▸ Your tasks:
1. Answer these questions from the forum thread about merging a small file into a very large one with SORT:
(a) What record length and format do both input files share?
(b) What input and output counts does the WER054I line report?
(c) What CPU and elapsed times are given for the run with the sample data?
2. Write a continuation of the forum thread about merging a small file into a very large one with SORT, starting after the last sentence of the final post.

▸ Document segment:
---+---
View previous topic :: View next topic
|
Author |
Message |
Indrajit_57 Warnings : 1 New User
Joined: 27 Jun 2006 Posts: 60
|
|
|
|
Hi,
I am trying to merge records from one file into another file. The first input file is very small (having no more than 1000 records), the second input file is very huge (can have 30 million records). Both the files have same length (13667/FB). I am trying to use the following step to Merge, but the jobs abends with reason SORTIN02 OUT OF SEQ. I know it is because since the Output file is same as SORTIN02, so the records might be no longer in sorted order, once the Merge operation takes off. The reason for using the same file name as SORTIN02 is to save DASD space. Creating a new file altogther may give SPACE abend.
Code: |
//STEP050 EXEC PGM=SORT,COND=(0,NE)
//SORTIN01 DD DSN=Infile1,DISP=SHR
//SORTIN02 DD DSN=Infile2,DISP=SHR
//SORTOUT DD DSN=Infile2,DISP=SHR
//SYSPRINT DD SYSOUT=*
//SYSOUT DD SYSOUT=*
//SYSUDUMP DD SYSOUT=D
//SYSIN DD *
MERGE FIELDS=(1,27,CH,A)
OPTION NOEQUALS
/* |
When I use a new file in SORTOUT, and having 1.1 million records in Infile 2 and around 1000 records in Infile 1, the job takes around 3 minutes to complete with high CPU. My problem is when there will be 30 million records (in production), the elapsed time and CPU will be much higher which will be almost 30 times higher than the one run with sample data. Below is complete sysout (with 1.1 million data in Infile 2)
Code: |
MERGE FIELDS=(1,27,CH,A)
OPTION NOEQUALS
WER276B SYSDIAG= 493223, 1761317, 1761317, 4220850
WER164B 6,852K BYTES OF VIRTUAL STORAGE AVAILABLE, MAX REQUESTED,
WER164B 64K BYTES RESERVE REQUESTED, 3,296K BYTES USED
WER146B 64K BYTES OF EMERGENCY SPACE ALLOCATED
WER109I MERGE INPUT : TYPE=F; LRECL= 13667
WER110I SORTOUT : RECFM=FB ; LRECL= 13667; BLKSIZE= 27334
WER410B 5,824K BYTES OF VIRTUAL STORAGE AVAILABLE ABOVE THE 16MEG LINE,
WER410B 0 BYTES RESERVE REQUESTED, 3,128K BYTES USED
WER209B 1,500 PRIMARY AND 3,000 SECONDARY SORTOUT TRACKS ALLOCATED, 3,264 USED
WER211B SYNCSMF CALLED BY SYNCSORT; RC=0000
WER449I SYNCSORT GLOBAL DSM SUBSYSTEM ACTIVE
WER416B SORTIN : EXCP'S=32369
WER416B SORTOUT : EXCP'S=32428,UNIT=3390,DEV=A08C,CHP=(C0C4C8CCD0D4D8DC,1),VO
WER416B TOTAL OF 64,797 EXCP'S ISSUED FOR MERGING
WER054I RCD IN 1165056, OUT 1165056
WER072I NOEQUALS, BALANCE IN EFFECT
WER169I RELEASE 1.3 BATCH 0506 TPF LEVEL 2.1 |
Code: |
CPU=22.11 ELAPSED=3:04.05 I/O=66,247 |
Is there any efficient way of doing this? |
|
Back to top |
|
 |
Bill Woodger
Moderator Emeritus
Joined: 09 Mar 2011 Posts: 7309 Location: Inside the Matrix
|
|
|
|
It is an extremely bad idea to use the same DSN for SORTOUT as one of the input datasets. In this particular case you have trashed your file.
---+---
▸ Material supplied:
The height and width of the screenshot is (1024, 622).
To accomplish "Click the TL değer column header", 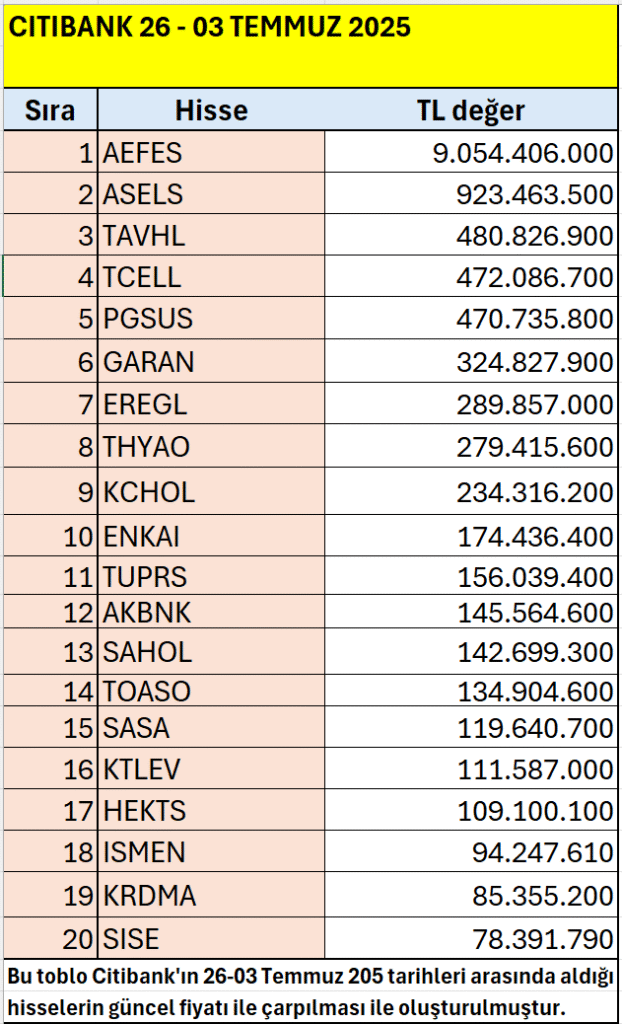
---+---
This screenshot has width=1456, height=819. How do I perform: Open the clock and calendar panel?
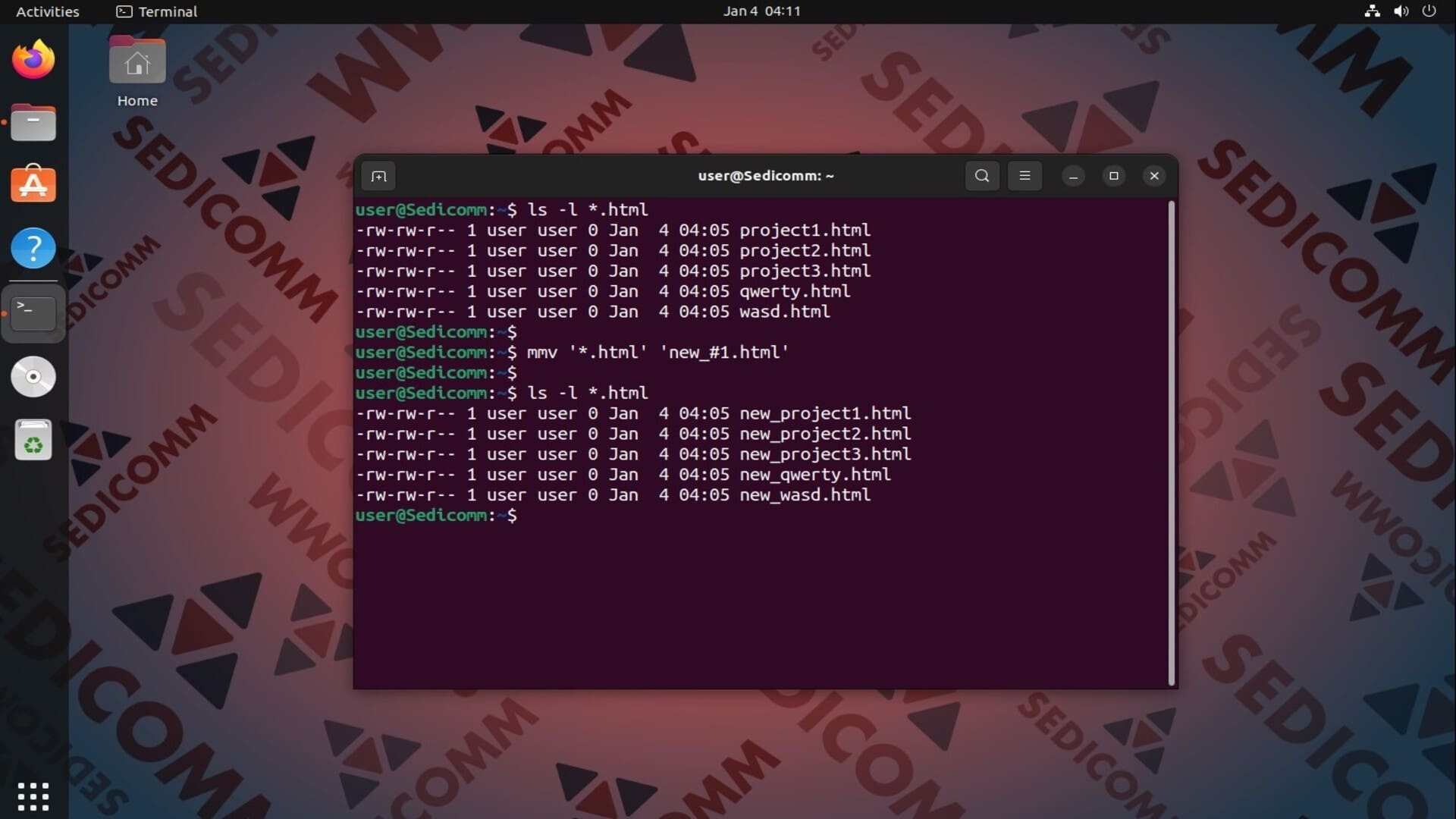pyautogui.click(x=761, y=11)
---+---
▸ Answers given:
1.
(a) Both files are 13667/FB.
(b) RCD IN 1165056, OUT 1165056.
(c) CPU=22.11 and ELAPSED=3:04.05.

2.
If you are concerned about DASD use, the answer is going to depend on just how concerned.
If completely concerned, copy your input to "tape" and delete the input. Merge from "tape" and DASD for the small file.
If concerned but it is OK for a couple of hours, backup to "tape" after the Merge, and outside the Critical Path. Then delete the input. Produce your JCL so that it can be run either from DASD directly, or by restoring to DASD first. |
|
Back to top |
|
 |
Indrajit_57 Warnings : 1 New User
Joined: 27 Jun 2006 Posts: 60
|
|
|
|
Hi Bill,
I realized that using the same DSN in SORTOUT is a bad idea when I got the OUT OF SEQ error message. So I used a different file name in SORTOUT. But my concern now is the CPU time and the elapsed time that the Merge is taking.
Is there any way by which I can optimize the Merge? Can using some parameter be helpful?
Thanks,
Indrajit |
|
Back to top |
|
 |
Bill Woodger
Moderator Emeritus
Joined: 09 Mar 2011 Posts: 7309 Location: Inside the Matrix
|
|
|
|
Well, you have OPTION NOEQUALS, which is good, as long as you don't mind which order the data is taken from the individual input files when keys are equal.
A MERGE should be pretty zippy. Have a look in your manual for information on performance tuning, but I don't think you'll find a magic bullet. You have a lot of data. It is going to take the time it is going to take.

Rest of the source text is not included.